Solved – Poisson regression with (auto-correlated) time series

box-jenkinscount-datapoisson-regressionregressiontime series

I have a time series dataset which shows, for each day, the number of complaints received by an organization about a particular problem. I also have a number of other time series for the same period (mostly environmental variables like weather, chemistry etc.) which may help to explain the pattern of complaints.

My response variable is therefore discrete (number of complaints), while my possible explanatory variables are all continuous. Based on the advice of a colleague and a bit of Googling, it seems that some kind of Poisson regression model should be appropriate here. However, I'm running into a few difficulties:

  1. The variance of my count data (0.76) is greater than the mean (0.33). I think this indicates that my response variable is "over-dispersed" and that Poisson regression is therefore inappropriate?

  2. My count data is overwhelmingly dominated by zeros (i.e. most days have no complaints). It seems that this may be a problem for Poisson regression?

  3. Virtually all of my time series (both the response and explanatory variables) are auto-correlated.

  4. Some of my explanatory variables are correlated with each other. For example, stream flow is closely related to rainfall etc.

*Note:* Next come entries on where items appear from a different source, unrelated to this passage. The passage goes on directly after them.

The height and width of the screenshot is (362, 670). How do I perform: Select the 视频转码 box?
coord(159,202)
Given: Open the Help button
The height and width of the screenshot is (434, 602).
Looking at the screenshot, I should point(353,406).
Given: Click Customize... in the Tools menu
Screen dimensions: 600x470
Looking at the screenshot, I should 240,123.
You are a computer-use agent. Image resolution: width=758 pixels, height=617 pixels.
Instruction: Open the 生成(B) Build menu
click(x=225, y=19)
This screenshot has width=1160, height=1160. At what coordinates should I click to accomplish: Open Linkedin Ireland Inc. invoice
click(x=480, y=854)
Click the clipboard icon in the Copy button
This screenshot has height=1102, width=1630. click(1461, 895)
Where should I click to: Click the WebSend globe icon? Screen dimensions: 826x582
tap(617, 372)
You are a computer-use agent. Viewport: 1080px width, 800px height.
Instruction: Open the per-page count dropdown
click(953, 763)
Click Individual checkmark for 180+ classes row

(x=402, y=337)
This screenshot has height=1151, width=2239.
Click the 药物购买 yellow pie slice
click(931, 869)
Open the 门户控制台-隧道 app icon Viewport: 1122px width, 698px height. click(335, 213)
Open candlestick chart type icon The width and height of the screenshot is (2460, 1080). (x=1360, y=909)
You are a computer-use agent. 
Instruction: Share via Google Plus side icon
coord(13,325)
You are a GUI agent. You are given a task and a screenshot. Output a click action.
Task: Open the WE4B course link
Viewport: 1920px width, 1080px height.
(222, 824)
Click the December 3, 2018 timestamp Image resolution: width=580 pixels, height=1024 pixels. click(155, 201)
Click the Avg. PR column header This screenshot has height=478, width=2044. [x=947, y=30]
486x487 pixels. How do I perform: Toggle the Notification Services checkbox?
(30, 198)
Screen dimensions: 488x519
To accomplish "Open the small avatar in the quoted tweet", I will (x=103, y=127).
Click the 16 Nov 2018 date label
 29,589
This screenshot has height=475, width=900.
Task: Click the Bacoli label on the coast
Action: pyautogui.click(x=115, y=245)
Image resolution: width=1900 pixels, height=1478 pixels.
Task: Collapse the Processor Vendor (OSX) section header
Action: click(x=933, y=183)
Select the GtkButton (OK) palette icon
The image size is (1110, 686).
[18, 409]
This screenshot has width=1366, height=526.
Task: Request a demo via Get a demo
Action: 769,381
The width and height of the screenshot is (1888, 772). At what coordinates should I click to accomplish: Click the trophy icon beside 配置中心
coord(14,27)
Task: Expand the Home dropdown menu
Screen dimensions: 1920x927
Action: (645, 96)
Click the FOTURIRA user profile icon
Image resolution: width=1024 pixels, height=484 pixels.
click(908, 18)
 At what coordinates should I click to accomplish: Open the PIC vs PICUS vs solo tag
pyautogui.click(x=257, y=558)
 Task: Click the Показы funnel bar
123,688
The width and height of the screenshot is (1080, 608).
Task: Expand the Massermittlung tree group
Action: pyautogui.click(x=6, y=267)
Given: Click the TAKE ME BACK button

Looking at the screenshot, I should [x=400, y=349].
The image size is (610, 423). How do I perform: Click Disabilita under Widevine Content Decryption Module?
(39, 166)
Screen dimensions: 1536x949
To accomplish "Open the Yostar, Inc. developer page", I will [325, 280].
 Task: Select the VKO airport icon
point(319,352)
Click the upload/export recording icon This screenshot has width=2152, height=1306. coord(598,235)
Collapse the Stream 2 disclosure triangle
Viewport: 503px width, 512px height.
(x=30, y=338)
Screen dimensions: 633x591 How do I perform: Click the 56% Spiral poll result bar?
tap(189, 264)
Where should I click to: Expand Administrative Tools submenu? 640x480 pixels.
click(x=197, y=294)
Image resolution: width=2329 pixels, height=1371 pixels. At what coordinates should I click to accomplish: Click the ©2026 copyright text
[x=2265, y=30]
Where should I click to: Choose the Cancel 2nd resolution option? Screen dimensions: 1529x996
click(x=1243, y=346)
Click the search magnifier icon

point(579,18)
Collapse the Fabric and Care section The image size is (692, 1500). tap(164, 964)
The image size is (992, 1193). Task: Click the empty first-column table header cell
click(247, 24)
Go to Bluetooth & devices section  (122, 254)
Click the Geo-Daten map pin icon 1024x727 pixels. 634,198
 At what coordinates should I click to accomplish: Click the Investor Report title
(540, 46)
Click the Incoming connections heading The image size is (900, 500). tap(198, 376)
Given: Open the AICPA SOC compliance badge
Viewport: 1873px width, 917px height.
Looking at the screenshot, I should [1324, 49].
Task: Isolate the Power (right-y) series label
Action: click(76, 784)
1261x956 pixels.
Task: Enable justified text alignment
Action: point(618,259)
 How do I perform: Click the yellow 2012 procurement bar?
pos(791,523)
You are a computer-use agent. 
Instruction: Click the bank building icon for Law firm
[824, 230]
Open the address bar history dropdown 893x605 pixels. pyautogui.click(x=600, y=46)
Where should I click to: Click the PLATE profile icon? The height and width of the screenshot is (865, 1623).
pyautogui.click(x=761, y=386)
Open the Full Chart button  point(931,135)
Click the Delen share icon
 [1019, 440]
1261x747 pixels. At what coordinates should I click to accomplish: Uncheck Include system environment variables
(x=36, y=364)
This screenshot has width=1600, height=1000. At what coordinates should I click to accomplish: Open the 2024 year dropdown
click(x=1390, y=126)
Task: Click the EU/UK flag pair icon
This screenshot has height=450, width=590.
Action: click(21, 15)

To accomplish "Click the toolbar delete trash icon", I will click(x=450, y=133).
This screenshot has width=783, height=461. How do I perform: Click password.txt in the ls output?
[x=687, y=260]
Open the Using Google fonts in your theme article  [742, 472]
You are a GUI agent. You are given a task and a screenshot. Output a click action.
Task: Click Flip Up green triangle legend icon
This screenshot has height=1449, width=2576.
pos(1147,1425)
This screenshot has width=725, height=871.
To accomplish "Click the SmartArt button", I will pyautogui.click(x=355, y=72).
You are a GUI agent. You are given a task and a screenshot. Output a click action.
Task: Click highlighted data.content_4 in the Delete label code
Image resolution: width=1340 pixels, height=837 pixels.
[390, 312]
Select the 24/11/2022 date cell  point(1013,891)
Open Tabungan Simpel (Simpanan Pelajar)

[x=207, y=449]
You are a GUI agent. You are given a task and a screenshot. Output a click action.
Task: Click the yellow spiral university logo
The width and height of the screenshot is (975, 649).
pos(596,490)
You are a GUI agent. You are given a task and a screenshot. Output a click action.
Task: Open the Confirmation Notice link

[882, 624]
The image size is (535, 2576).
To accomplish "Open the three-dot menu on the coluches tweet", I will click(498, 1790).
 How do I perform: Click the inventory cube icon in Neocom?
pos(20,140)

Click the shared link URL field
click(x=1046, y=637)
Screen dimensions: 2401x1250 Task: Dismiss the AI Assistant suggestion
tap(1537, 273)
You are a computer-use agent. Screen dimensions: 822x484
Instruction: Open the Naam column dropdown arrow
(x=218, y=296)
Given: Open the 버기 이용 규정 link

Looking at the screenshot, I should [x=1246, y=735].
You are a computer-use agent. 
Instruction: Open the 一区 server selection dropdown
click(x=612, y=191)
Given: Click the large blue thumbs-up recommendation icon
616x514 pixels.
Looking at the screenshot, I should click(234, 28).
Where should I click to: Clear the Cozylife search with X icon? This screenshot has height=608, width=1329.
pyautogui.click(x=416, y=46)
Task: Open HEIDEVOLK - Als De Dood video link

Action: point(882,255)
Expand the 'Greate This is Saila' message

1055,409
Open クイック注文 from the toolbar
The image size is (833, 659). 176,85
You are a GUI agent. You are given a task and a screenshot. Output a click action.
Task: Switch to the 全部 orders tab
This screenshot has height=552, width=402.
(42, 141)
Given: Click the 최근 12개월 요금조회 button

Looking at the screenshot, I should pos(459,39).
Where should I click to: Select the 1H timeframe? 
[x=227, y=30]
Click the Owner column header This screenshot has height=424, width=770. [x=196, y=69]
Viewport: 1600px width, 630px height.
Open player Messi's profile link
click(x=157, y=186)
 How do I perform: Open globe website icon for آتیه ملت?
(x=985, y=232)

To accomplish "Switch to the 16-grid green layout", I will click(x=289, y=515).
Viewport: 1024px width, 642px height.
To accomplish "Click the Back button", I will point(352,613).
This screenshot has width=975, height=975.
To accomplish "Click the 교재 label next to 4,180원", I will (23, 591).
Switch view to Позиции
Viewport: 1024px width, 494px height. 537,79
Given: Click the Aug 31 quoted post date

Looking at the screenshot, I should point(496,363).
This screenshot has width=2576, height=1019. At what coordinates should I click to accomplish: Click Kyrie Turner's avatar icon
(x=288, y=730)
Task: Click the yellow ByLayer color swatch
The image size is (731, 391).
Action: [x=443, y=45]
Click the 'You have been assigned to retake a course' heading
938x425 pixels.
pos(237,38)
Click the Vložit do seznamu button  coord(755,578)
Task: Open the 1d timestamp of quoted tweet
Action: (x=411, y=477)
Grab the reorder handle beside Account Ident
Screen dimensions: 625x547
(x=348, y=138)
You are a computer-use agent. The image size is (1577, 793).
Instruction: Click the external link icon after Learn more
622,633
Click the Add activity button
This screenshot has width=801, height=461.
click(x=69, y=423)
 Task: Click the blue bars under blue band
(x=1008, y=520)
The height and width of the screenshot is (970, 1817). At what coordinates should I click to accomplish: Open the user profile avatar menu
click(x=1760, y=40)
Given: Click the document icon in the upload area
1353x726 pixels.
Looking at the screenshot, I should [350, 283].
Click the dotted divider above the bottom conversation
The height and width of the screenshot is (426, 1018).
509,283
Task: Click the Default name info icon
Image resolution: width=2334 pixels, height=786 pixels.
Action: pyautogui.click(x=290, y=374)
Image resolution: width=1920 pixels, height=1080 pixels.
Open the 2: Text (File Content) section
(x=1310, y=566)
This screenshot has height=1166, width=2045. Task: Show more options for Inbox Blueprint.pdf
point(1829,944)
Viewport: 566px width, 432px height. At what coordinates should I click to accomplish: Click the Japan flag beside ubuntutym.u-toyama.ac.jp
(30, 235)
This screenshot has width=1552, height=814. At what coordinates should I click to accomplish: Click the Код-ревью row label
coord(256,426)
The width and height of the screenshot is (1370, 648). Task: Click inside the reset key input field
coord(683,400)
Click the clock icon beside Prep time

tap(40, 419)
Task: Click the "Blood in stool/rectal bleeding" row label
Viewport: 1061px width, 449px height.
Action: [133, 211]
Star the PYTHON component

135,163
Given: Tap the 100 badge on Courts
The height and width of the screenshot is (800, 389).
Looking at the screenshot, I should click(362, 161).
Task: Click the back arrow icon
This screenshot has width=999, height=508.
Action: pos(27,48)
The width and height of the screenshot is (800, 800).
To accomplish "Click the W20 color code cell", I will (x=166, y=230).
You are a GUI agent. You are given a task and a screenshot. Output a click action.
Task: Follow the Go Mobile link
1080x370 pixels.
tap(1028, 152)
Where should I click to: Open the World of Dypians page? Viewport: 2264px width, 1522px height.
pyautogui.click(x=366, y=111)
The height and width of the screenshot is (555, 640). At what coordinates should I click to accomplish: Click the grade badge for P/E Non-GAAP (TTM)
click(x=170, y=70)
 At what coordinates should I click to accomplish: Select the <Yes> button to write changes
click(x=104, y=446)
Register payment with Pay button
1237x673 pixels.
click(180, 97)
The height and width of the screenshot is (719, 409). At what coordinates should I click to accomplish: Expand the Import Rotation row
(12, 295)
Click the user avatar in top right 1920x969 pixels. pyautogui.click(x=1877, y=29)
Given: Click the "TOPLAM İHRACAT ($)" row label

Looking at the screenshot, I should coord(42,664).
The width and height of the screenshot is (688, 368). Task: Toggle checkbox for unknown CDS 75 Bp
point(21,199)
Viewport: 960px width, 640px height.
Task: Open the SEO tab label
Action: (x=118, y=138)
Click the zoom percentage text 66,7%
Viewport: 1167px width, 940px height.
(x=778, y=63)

If I've understood what I've been reading correctly, all of this suggests that I'll need to do something a bit more involved than a "standard" Poisson regression.

My question: What is the simplest way to meaningfully analyze this kind of data, please? What are my options and what techniques should I be researching? I've been reading a little bit about Box-Jenkins models for count data (?), but I'm getting out of my depth. Is there anything more straightforward that's still rigorous?

The ultimate aim is to come up with some suggestions as to which factors might be causing the problem. If I could end up saying something like, "it appears that explanatory variables x, y and z are significantly correlated with the number of complaints" or "no combination of the explanatory variables can adequately explain the pattern of complaints", that would be useful.

Best Answer

I had a similar problem and was told to consult Chapter 4 of Regression Models for Time Series Analysis by Benjamin Kedem and Konstantinos Fokianos. I have not yet gotten around to digesting this book, but it looks highly relevant (though fairly technical) as far as I can tell.

I also wonder if this can be handled in a GLM framework with Poisson family, a log link function, and Newey-West standard errors. This is one line of code in Stata (after tsseting your data) and perhaps fairly doable in other packages. Here's a link to an old Stata Technical Bulletin article by James Hardin with the variance formulas for the probit, logit, and poisson. Perhaps one of the time-series mavens can comment on whether this would be a terrible idea.